Source document:

▼▼▼

Mostly to get feedback. Sometimes to get a little pat on the back, especially
if motivation is dragging. But I suspect mostly it's to get sanity-checks and
feedback for improvement.

Sometimes you've been so working hard on something that you're too close to it
to evaluate it properly. Taking a few steps back from your project and getting
feedback from HN is really handy for finding out whether you're in the weeds
or not.

I've gotten incredibly useful feedback from my "Show HN" posts, without which
I'd probably not have even continued my projects.

As for driving traffic, there's certainly an aspect of that, but mostly in the
sense of establishing a toe-hold in the Google index and getting links from
people who like what you produce and then later blog about you. I don't think
(most) people are trolling for clients/customers here.

------
paul9290
No the feedback is invaluable and makes you think and work/strive towards a
better execution.

▲▲▲

Data lines:
▼▼▼

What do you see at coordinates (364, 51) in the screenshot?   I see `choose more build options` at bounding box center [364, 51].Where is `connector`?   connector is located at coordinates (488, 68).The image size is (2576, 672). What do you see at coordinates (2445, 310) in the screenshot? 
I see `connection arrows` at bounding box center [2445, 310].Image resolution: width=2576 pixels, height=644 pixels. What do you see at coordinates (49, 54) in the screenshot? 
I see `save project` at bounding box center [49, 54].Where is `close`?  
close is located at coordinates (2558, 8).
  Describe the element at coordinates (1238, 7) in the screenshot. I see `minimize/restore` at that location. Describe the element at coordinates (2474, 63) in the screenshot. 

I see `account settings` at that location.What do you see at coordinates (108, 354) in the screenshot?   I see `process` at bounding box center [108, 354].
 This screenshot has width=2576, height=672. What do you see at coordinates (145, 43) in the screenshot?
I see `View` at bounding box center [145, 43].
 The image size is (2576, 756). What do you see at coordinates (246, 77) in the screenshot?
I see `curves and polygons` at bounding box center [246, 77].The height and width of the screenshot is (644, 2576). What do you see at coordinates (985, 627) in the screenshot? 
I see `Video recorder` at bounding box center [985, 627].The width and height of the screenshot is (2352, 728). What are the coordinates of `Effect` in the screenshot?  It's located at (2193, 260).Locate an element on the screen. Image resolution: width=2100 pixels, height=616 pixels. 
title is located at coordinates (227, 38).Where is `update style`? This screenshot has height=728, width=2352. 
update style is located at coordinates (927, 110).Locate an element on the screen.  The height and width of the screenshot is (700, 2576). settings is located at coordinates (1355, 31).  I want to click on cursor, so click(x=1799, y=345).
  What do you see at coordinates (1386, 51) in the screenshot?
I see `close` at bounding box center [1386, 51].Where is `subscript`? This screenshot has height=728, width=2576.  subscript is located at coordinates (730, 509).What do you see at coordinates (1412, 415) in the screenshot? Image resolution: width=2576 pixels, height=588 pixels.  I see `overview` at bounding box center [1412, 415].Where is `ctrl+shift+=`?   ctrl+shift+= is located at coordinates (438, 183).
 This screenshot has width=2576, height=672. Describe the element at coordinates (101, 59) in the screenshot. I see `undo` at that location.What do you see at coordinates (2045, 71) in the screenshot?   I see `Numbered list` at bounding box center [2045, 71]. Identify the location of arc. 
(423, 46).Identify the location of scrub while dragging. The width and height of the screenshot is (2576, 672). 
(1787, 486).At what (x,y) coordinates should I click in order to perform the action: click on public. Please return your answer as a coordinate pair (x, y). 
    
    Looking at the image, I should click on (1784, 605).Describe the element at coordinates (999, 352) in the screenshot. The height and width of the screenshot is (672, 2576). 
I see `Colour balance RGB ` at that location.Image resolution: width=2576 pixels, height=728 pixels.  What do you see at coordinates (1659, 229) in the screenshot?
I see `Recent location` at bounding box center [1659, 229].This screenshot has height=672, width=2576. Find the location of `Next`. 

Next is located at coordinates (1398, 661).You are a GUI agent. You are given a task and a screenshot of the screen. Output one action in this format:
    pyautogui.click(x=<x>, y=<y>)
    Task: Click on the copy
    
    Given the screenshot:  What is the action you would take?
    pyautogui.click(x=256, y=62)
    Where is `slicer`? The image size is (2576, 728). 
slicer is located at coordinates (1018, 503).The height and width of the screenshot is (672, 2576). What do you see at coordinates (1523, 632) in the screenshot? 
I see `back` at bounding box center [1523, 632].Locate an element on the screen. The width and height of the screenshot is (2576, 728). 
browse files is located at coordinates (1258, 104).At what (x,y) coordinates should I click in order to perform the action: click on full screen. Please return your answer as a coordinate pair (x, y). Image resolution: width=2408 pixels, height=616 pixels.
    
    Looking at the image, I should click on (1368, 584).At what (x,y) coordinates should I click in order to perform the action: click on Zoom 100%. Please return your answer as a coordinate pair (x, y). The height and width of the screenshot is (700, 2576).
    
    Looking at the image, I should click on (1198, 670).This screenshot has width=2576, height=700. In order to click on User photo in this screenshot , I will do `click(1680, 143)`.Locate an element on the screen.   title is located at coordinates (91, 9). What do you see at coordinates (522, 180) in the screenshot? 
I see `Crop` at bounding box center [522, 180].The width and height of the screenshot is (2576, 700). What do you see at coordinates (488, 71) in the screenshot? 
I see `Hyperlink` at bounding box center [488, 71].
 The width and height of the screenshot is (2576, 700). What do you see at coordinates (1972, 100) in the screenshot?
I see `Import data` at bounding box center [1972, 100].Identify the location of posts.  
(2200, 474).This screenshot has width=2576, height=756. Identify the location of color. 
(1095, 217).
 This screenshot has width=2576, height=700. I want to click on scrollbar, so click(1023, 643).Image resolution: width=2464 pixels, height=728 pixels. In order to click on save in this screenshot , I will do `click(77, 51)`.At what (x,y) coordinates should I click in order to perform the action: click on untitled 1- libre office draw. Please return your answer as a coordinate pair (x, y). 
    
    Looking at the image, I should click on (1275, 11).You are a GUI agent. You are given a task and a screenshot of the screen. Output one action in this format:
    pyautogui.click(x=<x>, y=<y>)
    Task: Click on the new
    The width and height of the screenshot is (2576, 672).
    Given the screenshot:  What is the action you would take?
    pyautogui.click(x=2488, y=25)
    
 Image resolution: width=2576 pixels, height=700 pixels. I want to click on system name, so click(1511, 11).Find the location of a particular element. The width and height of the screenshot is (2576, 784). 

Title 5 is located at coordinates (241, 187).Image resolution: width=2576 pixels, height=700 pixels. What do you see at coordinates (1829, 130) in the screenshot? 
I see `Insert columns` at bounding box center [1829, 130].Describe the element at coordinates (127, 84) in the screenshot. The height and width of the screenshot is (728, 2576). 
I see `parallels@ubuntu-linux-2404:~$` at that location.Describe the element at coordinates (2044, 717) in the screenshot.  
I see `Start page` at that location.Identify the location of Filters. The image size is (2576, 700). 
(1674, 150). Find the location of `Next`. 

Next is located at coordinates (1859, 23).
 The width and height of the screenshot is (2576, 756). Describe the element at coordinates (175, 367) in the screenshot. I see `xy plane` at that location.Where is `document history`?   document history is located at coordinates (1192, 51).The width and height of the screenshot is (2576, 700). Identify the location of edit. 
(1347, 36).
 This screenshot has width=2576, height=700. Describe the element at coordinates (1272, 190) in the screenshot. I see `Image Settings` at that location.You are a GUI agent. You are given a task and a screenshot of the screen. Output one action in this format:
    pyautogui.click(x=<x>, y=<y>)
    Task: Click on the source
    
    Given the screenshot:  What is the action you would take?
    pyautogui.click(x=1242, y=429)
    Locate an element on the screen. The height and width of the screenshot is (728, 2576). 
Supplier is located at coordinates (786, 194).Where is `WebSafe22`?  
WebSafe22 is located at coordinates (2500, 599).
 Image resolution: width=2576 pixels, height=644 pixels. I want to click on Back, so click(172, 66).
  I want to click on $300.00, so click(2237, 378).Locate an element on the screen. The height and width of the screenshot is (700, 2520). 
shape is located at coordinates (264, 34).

▲▲▲

Copy out the full forum thread above about why people post to Show HN, word for word.

Mostly to get feedback. Sometimes to get a little pat on the back, especially
if motivation is dragging. But I suspect mostly it's to get sanity-checks and
feedback for improvement.

Sometimes you've been so working hard on something that you're too close to it
to evaluate it properly. Taking a few steps back from your project and getting
feedback from HN is really handy for finding out whether you're in the weeds
or not.

I've gotten incredibly useful feedback from my "Show HN" posts, without which
I'd probably not have even continued my projects.

As for driving traffic, there's certainly an aspect of that, but mostly in the
sense of establishing a toe-hold in the Google index and getting links from
people who like what you produce and then later blog about you. I don't think
(most) people are trolling for clients/customers here.

------
paul9290
No the feedback is invaluable and makes you think and work/strive towards a
better execution.